Reviews

Sunday Short Film Review: A Modest, Charming Snapshot Of Closeted Love

Arun Fulara’s sparse 10-minute short, Sunday, sheds a shy light on the everyday existence of a middle-class India that isn’t allowed to earn the privilege of being courageous.

Rahul Desai

Director: Arun Fulara
Cast: Shrikant Yadav, Prakash Joshi
Streaming on: MovieSaints

One of the most heartbreaking characters from the Amazon Prime series Made In Heaven wears a despicable face. Played by Vinay Pathak, Mr. Gupta is the gay protagonist's homophobic landlord. At first, he seems to be just another hypocritical alpha male. He rigs his unsuspecting tenant's house with cameras to record proof of the man's "errant sexuality". It's only once he's caught watching these videos himself do we sense a repressed spirit beneath his bitterness. In a poignant scene, Mr. Gupta's apology features an admission of envy for the younger man – he hints at a history that was muffled to conform to a culturally acceptable future. By day, he plays the role of a heterosexual family man, but by night, he dreams of escaping a closet that was latched shut decades ago. He accepts the ignominy of living a lie in return for the peace of living a life. 

Arun Fulara's sparse 10-minute short, Sunday, is in some sense a Gupta spin-off. It sheds a shy light on the everyday existence of a middle-class India that isn't allowed to earn the privilege of being courageous. The film is centered on a middle-aged Maharashtrian man, Kamble, who visits a local hair-cutting saloon every Sunday to be "touched" by a new barber-boy he is attracted to. That may sound impure, creepy even, but the way Fulara films it reveals a tragic tenderness about the married man. Maybe Kamble is a difficult fellow at work, maybe he bullies effeminate colleagues and tenants, maybe he is a passive husband, maybe he is the villain of other stories. But for an hour, every Sunday, he is just another guy nursing a crush on an unattainable person. He looks forward to this clandestine feeling – the only allowance he affords himself in his years of upstanding manhood. In another country, in another time, he may have chosen to become the cause rather than the consequence.

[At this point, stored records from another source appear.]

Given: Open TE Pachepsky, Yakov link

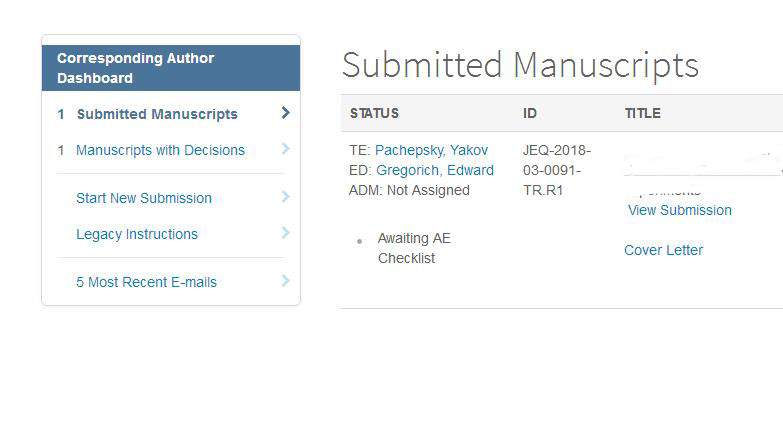Looking at the screenshot, I should click(431, 150).
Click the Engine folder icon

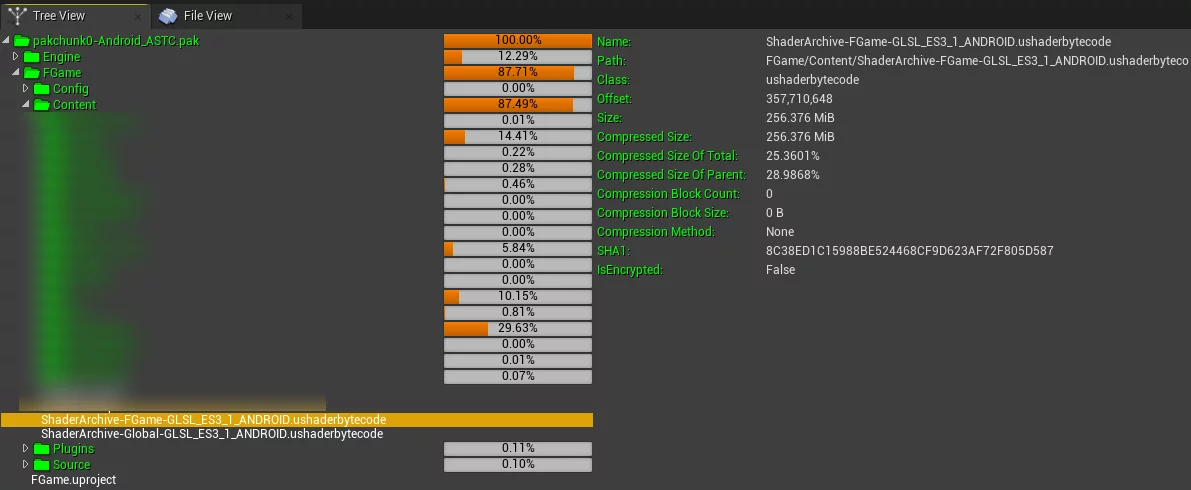pos(31,57)
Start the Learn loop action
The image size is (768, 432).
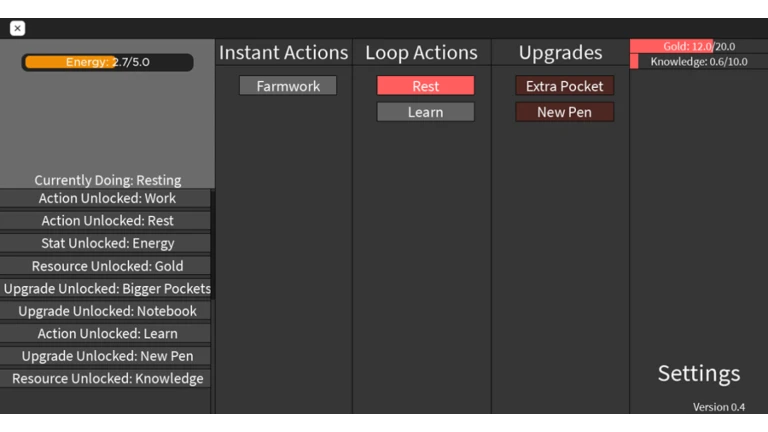click(425, 112)
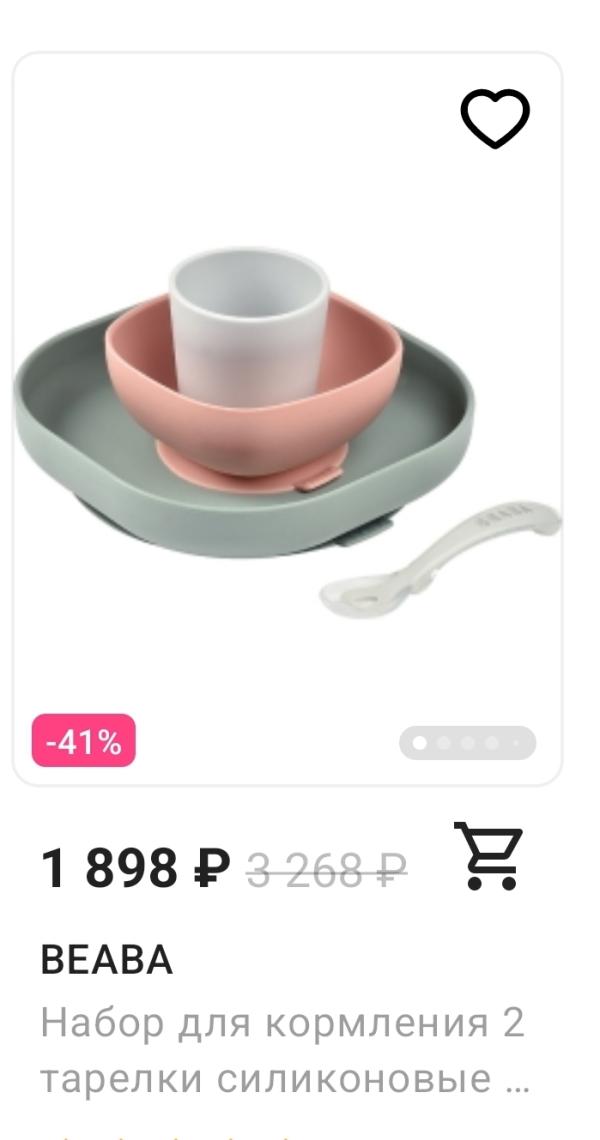Screen dimensions: 600x1140
Task: Click the crossed-out old price 3 268 ₽
Action: (x=327, y=870)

I like the little touches in Sunday, pun unintended. A haircut is probably the most casually intimate routine for humans: a stranger's fingers push the borders of appropriate physical contact under the guise of style and grooming. A face massage is considered perfectly decent, without taking into account the character of both people involved. Then there's the subtext. A same-sex attraction is equated with an interfaith affair: A chaste Hindu, Kamble, is infatuated with a handsome Muslim boy, Jaan. Kamble bides his time in a way that allows him to sync with Jaan's availability. His entire week ahead depends on this fleeting interaction. He opts for one service every Sunday – never a shave and haircut together – so that he has an excuse to keep up this weekly ritual. Marathi actor Shrikant Yadav's performance goes a long way in framing the situation as an innocuous one. There is much to admire in the way he looks tongue-tied, blushes, gets mildly annoyed when his "zone" is interrupted by the noise around him, closes his eyes on the chair as he drifts into his happy space: the way he appears to be a totally different and softer person in the saloon even though we don't quite know him outside of it. 

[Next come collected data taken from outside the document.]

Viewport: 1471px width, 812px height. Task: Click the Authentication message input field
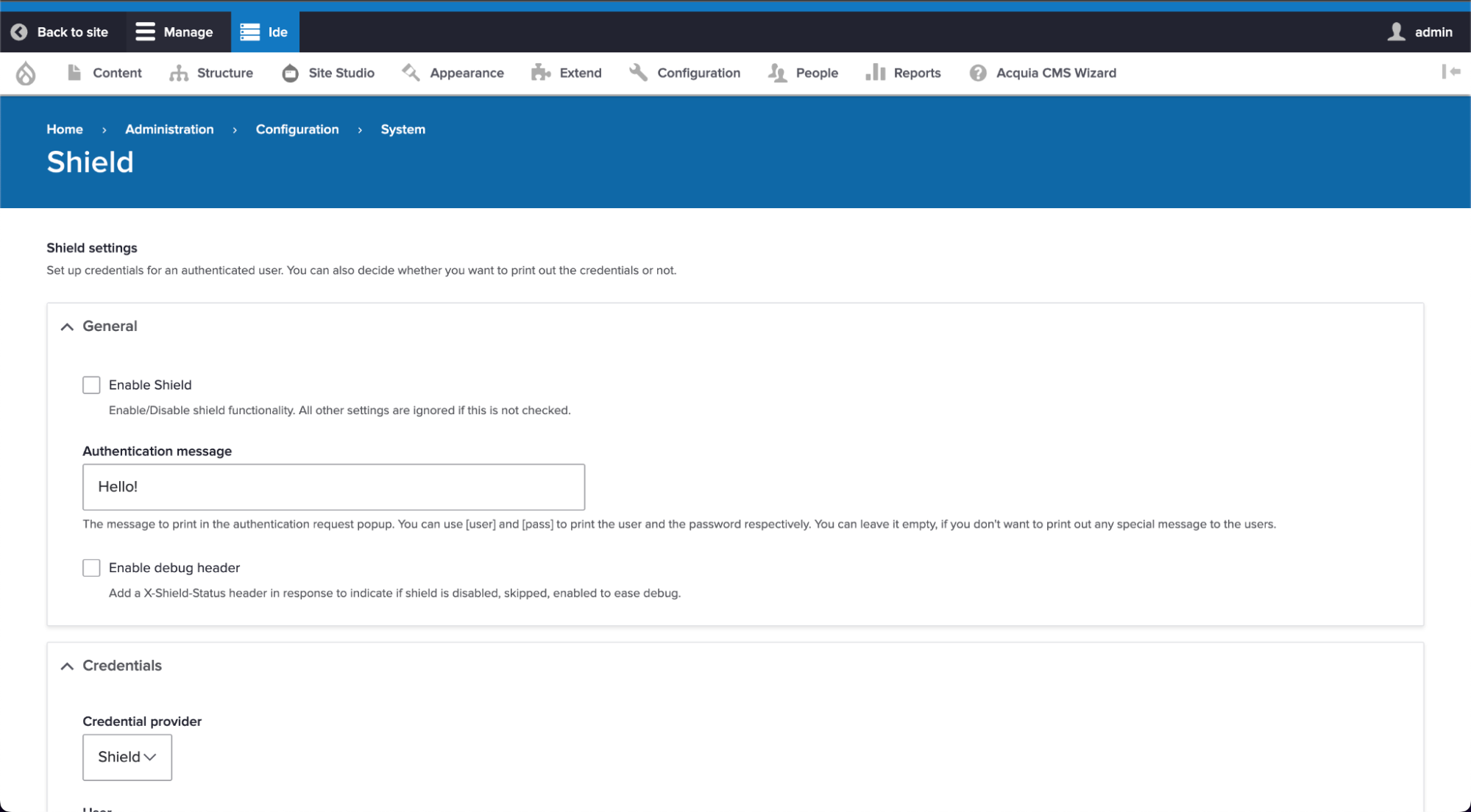334,487
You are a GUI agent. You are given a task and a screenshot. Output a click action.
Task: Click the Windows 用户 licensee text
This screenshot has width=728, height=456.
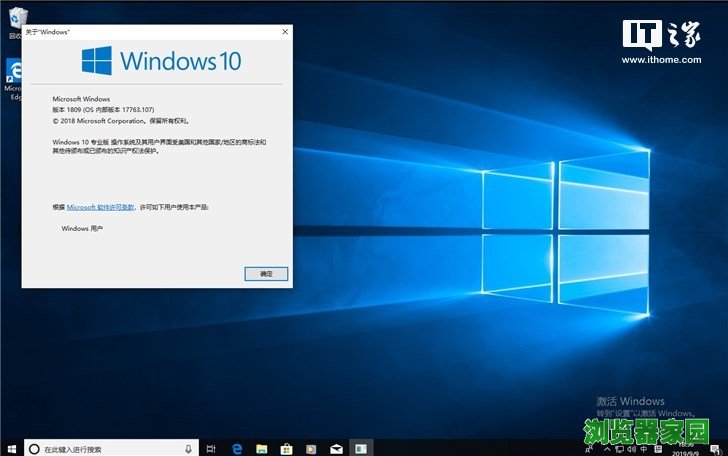82,229
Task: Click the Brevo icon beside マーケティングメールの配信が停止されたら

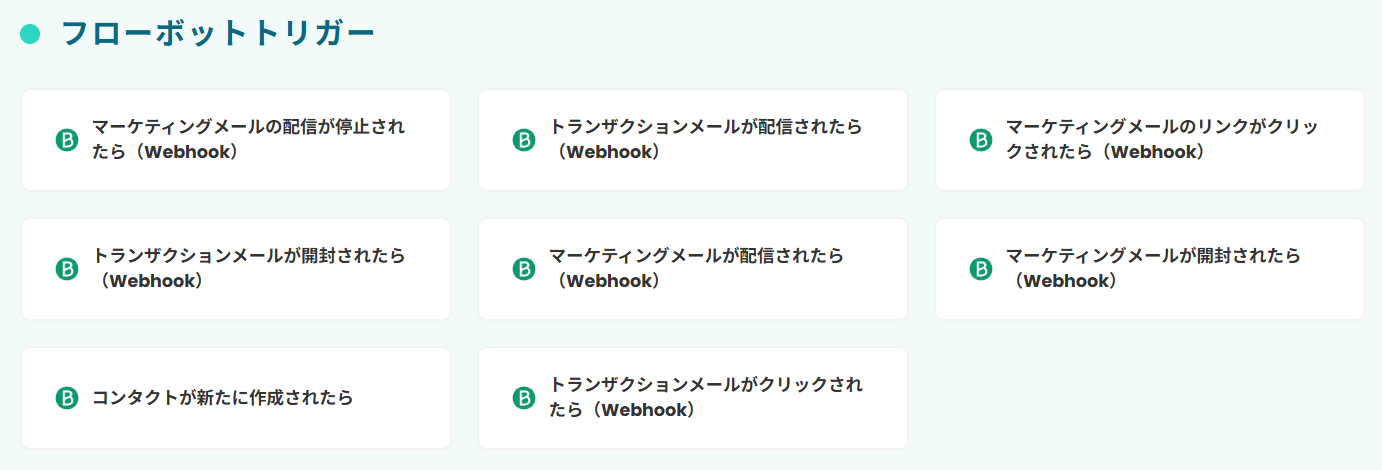Action: (x=67, y=140)
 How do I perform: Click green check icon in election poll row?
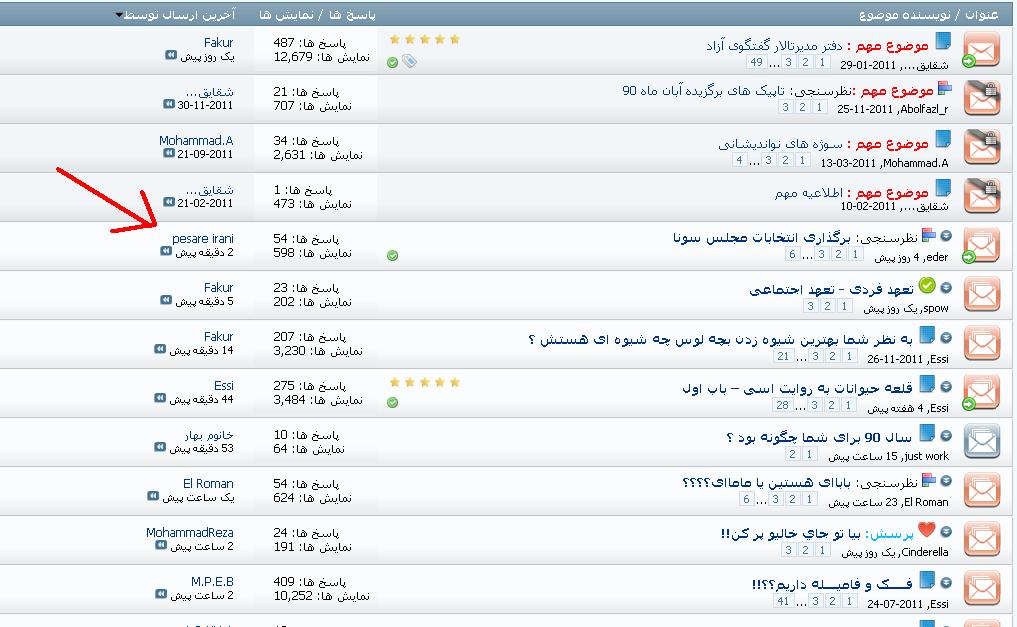(392, 255)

The viewer is conditioned to imagine somebody like Kamble doing this for vulgar thrills. The stark age difference, too, is a damning factor. But Yadav's nuanced gait reveals a long-time alternate universe in his head – one where Kamble and Jaan fool around, live together, hold hands, embrace and kiss in public without eliciting crude stares. In his head, they are star-crossed lovers destined to part so that they can keep uniting in broad daylight. When the boy suggests shaving off Kamble's beloved moustache, the actor's bashful reaction is disarming. We instantly know that he will consider the new look as a romantic request; the sequel might feature him sacrificing the moustache just to see Jaan smile. His reaction also says more about social stigmas in India than any preachy, dialogue-heavy narrative can. After all, the ignominy of living a life is supposed to outweigh the peace of living a lie.